§ Work item
Make an exact copy of all the records, one that contains none of the pictures.
** Opening Data shown block **
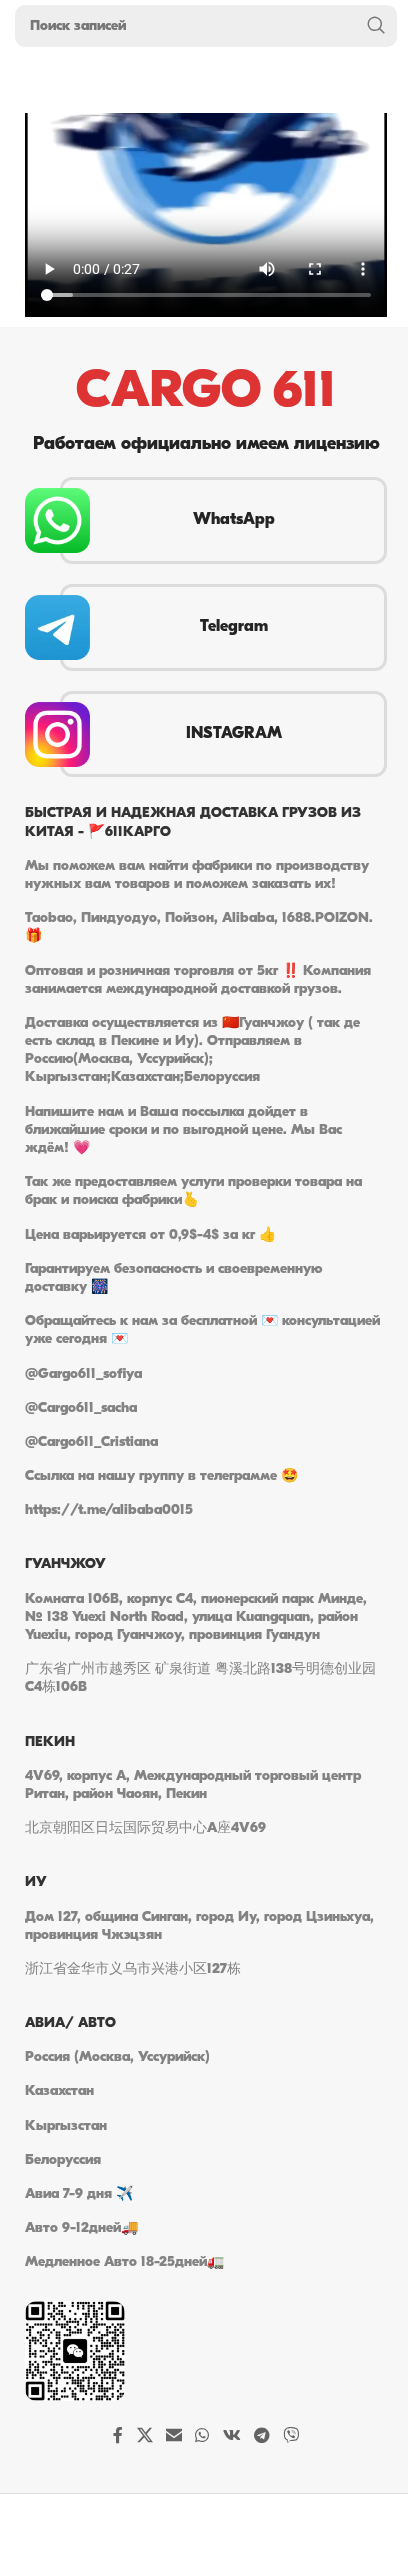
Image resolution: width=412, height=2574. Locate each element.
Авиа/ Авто (70, 2023)
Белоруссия (63, 2160)
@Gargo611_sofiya (83, 1374)
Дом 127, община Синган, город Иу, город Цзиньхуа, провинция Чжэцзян (199, 1926)
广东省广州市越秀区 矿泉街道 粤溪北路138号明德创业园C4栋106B (200, 1678)
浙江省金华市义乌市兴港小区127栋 (133, 1969)
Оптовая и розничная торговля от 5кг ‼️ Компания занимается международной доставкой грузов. (198, 980)
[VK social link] (231, 2437)
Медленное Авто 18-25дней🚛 (124, 2262)
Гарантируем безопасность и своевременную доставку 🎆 (173, 1278)
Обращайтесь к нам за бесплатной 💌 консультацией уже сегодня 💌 (202, 1330)
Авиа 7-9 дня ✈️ (79, 2194)
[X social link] (144, 2437)
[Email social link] (173, 2437)
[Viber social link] (291, 2437)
** Closing Data shown block **
§ Result of the exercise
Image resolution: width=412, height=2574. Locate each element.
Авиа/ Авто (70, 2023)
Белоруссия (63, 2160)
@Gargo611_sofiya (83, 1374)
Дом 127, община Синган, город Иу, город Цзиньхуа, провинция Чжэцзян (199, 1926)
广东省广州市越秀区 矿泉街道 粤溪北路138号明德创业园C4栋106B (200, 1678)
浙江省金华市义乌市兴港小区127栋 (133, 1969)
Оптовая и розничная торговля от 5кг ‼️ Компания занимается международной доставкой грузов. (198, 980)
[VK social link] (231, 2437)
Медленное Авто 18-25дней🚛 (124, 2262)
Гарантируем безопасность и своевременную доставку 🎆 (173, 1278)
Обращайтесь к нам за бесплатной 💌 консультацией уже сегодня 💌 (202, 1330)
Авиа 7-9 дня ✈️ (79, 2194)
[X social link] (144, 2437)
[Email social link] (173, 2437)
[Viber social link] (291, 2437)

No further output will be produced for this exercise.